## Action item
Going through the entries below, tally the lines that hold the word "agent" and state the result alone.

## Dataset
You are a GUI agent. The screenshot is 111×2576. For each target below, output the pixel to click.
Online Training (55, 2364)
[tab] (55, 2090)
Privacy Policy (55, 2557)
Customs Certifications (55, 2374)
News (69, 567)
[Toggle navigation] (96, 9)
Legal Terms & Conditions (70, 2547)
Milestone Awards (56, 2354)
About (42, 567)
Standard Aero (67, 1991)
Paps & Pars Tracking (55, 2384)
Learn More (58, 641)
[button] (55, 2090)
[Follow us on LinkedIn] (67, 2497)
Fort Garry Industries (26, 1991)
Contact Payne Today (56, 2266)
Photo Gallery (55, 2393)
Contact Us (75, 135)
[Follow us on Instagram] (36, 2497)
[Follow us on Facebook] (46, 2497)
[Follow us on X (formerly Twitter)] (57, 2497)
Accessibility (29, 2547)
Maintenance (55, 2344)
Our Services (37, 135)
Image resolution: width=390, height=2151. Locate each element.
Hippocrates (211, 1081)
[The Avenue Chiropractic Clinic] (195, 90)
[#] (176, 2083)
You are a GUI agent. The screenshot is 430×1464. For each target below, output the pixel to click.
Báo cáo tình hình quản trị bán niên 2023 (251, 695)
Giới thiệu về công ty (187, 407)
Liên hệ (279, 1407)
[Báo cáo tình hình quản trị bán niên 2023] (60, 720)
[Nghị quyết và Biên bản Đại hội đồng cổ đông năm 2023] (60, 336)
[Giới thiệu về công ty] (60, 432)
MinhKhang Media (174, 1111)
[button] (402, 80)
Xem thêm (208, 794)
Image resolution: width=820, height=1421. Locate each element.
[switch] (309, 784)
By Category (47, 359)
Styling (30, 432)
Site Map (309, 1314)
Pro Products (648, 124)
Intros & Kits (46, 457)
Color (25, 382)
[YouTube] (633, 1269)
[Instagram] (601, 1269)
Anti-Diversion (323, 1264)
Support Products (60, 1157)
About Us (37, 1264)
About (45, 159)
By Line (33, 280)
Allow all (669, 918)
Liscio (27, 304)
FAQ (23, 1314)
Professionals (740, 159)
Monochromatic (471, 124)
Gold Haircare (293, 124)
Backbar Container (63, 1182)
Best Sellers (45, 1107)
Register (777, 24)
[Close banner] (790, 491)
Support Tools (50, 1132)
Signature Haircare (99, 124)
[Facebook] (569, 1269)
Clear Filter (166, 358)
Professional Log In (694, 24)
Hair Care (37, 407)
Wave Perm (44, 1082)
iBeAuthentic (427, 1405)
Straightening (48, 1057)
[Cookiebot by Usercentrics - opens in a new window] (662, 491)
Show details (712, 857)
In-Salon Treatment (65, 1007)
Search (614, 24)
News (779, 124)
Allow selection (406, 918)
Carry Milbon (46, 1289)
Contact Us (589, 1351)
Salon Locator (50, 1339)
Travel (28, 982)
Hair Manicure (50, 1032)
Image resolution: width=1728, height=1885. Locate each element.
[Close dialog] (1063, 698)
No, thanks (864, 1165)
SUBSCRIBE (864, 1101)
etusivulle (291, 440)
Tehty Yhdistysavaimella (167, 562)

## Written solution
2